Face Pain

Is this your symptom?

  • Pain in the face (cheek, chin, forehead, or jaw).

Causes

There are many possible causes of face pain. Some common minor causes are:

  • Sinus congestion or sinusitis
  • Toothache or dental abscess

Other causes of face pain are:

  • Cellulitis
  • Herpes Zoster
  • Jaw dislocation
  • Migraine
  • Parotitis
  • TMJ syndrome or arthritis
  • Trigeminal neuralgia

Pain Scale

  • None: No pain. Pain score is 0 on a scale of 0 to 10.
  • Mild: The pain does not keep you from work, school, or other normal activities. Pain score is 1-3 on a scale of 0 to 10.
  • Moderate: The pain keeps you from working or going to school. It wakes you up from sleep. Pain score is 4-7 on a scale of 0 to 10.
  • Severe: The pain is very bad. It may be worse than any pain you have had before. It keeps you from doing any normal activities. Pain score is 8-10 on a scale of 0 to 10.

Caution: Sometimes face or jaw pain can be the only symptom of a heart attack. More often there will be other symptoms of a heart problem. These include chest pain, shortness of breath, nausea, and sweating.

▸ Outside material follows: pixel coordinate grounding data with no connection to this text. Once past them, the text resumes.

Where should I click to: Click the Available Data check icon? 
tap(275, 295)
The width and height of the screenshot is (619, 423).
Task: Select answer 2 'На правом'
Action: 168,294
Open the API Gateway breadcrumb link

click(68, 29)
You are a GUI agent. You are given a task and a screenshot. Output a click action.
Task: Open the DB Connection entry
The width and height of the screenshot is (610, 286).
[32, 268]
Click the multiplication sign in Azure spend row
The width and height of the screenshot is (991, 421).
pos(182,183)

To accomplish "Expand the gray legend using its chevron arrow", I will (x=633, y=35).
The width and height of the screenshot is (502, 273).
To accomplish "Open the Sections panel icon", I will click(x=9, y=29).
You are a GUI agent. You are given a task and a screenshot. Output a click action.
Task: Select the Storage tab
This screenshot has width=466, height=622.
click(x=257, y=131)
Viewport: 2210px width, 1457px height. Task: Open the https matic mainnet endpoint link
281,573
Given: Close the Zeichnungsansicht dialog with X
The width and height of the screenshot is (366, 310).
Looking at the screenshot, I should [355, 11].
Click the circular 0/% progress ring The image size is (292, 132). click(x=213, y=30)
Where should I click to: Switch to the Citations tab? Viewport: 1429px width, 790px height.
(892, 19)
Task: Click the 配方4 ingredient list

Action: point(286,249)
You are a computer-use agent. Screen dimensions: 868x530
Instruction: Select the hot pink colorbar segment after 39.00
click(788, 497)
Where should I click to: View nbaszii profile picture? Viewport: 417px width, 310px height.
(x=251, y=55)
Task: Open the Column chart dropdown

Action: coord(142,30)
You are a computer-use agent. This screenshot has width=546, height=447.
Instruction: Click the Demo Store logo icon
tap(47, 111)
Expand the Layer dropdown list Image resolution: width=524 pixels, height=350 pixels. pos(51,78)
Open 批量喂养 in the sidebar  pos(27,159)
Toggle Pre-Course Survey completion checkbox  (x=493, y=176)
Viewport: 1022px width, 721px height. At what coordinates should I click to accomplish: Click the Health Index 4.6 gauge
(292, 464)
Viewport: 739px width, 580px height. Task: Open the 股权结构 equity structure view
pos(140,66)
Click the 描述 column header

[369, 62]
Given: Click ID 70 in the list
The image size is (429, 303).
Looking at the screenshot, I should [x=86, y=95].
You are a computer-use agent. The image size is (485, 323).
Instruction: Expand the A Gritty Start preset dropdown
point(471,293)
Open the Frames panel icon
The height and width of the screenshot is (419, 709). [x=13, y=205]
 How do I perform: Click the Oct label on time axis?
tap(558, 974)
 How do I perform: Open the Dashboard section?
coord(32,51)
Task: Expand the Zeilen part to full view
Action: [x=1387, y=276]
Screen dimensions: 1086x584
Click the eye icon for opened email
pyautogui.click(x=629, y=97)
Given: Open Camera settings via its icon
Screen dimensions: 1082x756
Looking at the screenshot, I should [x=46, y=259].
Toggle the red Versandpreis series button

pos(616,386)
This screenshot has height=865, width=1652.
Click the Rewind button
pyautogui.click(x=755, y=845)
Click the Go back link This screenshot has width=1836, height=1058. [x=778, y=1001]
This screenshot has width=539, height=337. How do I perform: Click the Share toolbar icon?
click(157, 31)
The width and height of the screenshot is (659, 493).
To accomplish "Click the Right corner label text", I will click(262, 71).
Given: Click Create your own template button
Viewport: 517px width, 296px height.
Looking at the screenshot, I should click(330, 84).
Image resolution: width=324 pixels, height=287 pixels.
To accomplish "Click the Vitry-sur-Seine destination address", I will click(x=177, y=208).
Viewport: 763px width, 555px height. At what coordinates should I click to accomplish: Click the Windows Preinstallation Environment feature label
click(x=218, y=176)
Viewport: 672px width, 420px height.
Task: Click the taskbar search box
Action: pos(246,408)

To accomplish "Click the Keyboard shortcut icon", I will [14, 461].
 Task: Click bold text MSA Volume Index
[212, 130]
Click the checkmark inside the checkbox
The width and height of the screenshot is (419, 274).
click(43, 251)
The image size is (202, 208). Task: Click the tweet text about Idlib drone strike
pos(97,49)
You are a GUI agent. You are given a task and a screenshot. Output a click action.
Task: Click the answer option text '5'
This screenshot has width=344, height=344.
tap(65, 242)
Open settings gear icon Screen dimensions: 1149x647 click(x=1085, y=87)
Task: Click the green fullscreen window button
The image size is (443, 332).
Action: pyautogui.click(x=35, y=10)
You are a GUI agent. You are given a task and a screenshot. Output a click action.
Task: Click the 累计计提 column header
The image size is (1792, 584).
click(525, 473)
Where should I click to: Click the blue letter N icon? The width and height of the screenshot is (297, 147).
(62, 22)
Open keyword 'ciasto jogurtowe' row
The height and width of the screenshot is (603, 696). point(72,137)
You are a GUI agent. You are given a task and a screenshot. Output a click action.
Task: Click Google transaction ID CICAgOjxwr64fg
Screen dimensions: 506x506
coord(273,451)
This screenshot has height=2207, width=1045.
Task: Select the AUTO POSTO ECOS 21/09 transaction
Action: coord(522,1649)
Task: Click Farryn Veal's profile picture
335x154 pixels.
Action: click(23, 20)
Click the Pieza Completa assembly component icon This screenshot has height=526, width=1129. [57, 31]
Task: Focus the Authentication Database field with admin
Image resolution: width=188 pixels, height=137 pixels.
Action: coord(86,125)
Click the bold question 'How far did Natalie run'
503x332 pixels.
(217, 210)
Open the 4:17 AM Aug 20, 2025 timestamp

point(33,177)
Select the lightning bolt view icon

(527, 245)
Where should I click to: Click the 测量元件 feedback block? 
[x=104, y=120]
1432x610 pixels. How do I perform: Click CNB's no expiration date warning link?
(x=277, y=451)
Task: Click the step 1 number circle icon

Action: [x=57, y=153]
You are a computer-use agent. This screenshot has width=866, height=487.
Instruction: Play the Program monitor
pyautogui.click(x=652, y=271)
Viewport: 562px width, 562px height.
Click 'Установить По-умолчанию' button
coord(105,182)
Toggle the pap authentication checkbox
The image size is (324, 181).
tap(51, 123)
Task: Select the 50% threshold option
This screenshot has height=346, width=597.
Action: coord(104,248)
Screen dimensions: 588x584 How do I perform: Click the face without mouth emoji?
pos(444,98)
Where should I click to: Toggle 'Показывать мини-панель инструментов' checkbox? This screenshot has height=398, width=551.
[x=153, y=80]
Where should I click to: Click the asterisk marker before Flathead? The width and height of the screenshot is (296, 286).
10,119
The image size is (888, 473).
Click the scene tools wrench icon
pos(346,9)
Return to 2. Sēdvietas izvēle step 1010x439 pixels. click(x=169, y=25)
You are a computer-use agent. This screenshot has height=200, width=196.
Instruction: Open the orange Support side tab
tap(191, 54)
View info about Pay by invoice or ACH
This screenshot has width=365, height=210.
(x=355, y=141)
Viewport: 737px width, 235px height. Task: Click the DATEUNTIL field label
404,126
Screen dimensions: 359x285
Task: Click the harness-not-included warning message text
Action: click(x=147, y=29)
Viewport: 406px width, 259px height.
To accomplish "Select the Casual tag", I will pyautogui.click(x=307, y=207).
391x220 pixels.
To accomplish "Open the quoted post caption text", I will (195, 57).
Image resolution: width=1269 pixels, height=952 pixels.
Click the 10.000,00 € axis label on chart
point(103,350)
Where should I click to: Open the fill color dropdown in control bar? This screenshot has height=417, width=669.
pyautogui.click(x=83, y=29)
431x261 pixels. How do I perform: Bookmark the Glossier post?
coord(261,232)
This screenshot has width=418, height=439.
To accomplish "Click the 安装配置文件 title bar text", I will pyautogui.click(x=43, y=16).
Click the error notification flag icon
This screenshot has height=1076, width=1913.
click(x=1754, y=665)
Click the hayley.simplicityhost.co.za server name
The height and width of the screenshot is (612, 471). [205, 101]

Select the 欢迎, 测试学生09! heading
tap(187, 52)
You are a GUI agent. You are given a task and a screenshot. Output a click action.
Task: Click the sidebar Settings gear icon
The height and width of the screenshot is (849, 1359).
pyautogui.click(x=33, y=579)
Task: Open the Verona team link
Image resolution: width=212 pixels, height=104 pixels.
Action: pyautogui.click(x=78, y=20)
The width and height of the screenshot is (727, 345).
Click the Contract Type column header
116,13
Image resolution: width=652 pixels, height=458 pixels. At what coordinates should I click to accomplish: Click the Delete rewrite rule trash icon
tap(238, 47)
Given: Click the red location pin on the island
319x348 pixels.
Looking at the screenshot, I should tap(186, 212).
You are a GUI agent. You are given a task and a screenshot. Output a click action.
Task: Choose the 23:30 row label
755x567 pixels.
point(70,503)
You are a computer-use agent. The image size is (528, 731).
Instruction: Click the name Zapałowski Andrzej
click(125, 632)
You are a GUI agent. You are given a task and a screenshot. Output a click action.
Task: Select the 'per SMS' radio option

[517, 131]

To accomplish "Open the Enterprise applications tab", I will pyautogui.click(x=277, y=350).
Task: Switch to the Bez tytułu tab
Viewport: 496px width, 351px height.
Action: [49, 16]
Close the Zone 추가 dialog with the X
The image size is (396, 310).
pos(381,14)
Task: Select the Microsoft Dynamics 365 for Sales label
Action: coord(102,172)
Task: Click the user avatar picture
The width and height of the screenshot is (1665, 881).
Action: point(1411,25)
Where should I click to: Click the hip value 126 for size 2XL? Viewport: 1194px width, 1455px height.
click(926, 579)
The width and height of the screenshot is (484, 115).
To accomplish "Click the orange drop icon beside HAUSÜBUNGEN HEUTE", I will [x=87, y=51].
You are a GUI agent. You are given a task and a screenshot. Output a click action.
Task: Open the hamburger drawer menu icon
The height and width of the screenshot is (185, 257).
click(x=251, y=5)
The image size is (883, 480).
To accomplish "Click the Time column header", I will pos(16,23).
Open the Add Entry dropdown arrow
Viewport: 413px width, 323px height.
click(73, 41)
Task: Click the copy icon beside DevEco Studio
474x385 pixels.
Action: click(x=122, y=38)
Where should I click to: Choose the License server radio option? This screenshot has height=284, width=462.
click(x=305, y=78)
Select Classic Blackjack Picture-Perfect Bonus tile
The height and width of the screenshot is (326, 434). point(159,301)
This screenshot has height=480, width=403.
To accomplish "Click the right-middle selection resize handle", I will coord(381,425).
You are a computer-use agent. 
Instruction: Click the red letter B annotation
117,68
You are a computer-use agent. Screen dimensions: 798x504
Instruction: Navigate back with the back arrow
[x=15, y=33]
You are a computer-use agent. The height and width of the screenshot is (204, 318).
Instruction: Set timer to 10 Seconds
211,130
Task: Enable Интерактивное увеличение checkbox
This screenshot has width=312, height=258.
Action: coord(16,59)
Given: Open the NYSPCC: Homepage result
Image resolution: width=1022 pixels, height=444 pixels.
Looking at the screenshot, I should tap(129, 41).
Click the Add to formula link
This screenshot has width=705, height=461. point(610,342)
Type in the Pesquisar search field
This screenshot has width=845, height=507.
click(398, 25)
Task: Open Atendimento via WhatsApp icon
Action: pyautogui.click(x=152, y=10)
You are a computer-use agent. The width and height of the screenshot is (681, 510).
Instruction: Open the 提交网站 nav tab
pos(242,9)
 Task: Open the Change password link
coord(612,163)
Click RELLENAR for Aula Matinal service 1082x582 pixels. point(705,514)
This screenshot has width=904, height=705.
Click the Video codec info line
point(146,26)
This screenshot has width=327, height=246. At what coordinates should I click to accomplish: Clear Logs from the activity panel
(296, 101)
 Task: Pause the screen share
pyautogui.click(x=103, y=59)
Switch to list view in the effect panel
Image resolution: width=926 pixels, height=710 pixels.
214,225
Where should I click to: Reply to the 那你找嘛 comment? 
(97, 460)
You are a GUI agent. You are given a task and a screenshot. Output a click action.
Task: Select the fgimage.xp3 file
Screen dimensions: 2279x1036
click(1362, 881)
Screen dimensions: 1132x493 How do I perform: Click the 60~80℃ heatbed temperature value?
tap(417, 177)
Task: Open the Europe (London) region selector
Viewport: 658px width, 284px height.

When to Call for Face Pain

Call 911 Now

  • Similar pain before from "heart attack"
  • Similar pain before from "angina" and not relieved by nitroglycerin
  • You think you have a life-threatening emergency

Call Doctor Now or Go to ER

  • Severe face pain
  • Fever and red area of skin
  • Fever and face is swollen
  • Toothache and face is swollen
  • Swelling around the eye
  • You feel weak or very sick
  • You think you need to be seen, and the problem is urgent

Call Doctor Within 24 Hours

  • Red area of skin that is painful (or tender to touch)
  • Swollen area of skin that is painful (or tender to touch)
  • Looks like a boil, infected sore, or other infected rash
  • Group of small blisters in same area as pain
  • Fever lasts more than 3 days
  • You think you need to be seen, but the problem is not urgent

Call Doctor During Office Hours

  • Face pain keeps you from working or going to school
  • Face pain lasts more than 3 days
  • Face pains on and off for weeks or months (are frequent, come and go)
  • Sharp severe pain(s) last for seconds to minutes and now are gone
  • Clicking or locking in jaw joint (TMJ joint, just in front of ear)
  • You have other questions or concerns

Self Care at Home

  • Mild face pain

Care Advice

Mild Face Pain

  1. What You Should Know:
    • Face pain can be caused by many things. Sinusitis or sinus congestion can cause pain. A toothache can make the face hurt. A skin infection can also cause face pain. Signs of a skin infection are redness and swelling. People with TMJ syndrome may have pain around their jaw joint.
    • The best way to treat face pain will depend on the exact cause.
    • If this pain does not go away, you will need to be examined.
    • Here is some care advice that should help.
  2. Cold or Heat:
    • Some people find that a cold or heat pack helps with the pain.
    • Cold Pack: Use a cold pack or ice wrapped in a wet cloth. Put it on the sore area for 20 minutes. Repeat 4 times on the first day and then as needed.
    • Heat Pack: Use a heat pack or warm wet washcloth. Do this for 10 minutes and then as needed.
  3. Call Your Doctor If:
    • Severe pain
    • Face redness or swelling
    • Pain lasts more than 3 days
    • Fever lasts more than 3 days
    • You think you need to be seen
    • You become worse

Over-The-Counter Pain Medicines

  1. Pain Medicine:
    • You can take one of the following drugs if you have pain: acetaminophen (Tylenol), ibuprofen (Advil, Motrin), or naproxen (Aleve).
    • They are over-the-counter (OTC) pain drugs. You can buy them at the drugstore.
    • Use the lowest amount of a drug that makes your pain feel better.
    • Acetaminophen is safer than ibuprofen or naproxen in people over 65 years old.
    • Read the instructions and warnings on the package insert for all medicines you take.
  2. Call Your Doctor If:
    • You have more questions
    • You think you need to be seen
    • You get worse

And remember, contact your doctor if you develop any of the 'Call Your Doctor' symptoms.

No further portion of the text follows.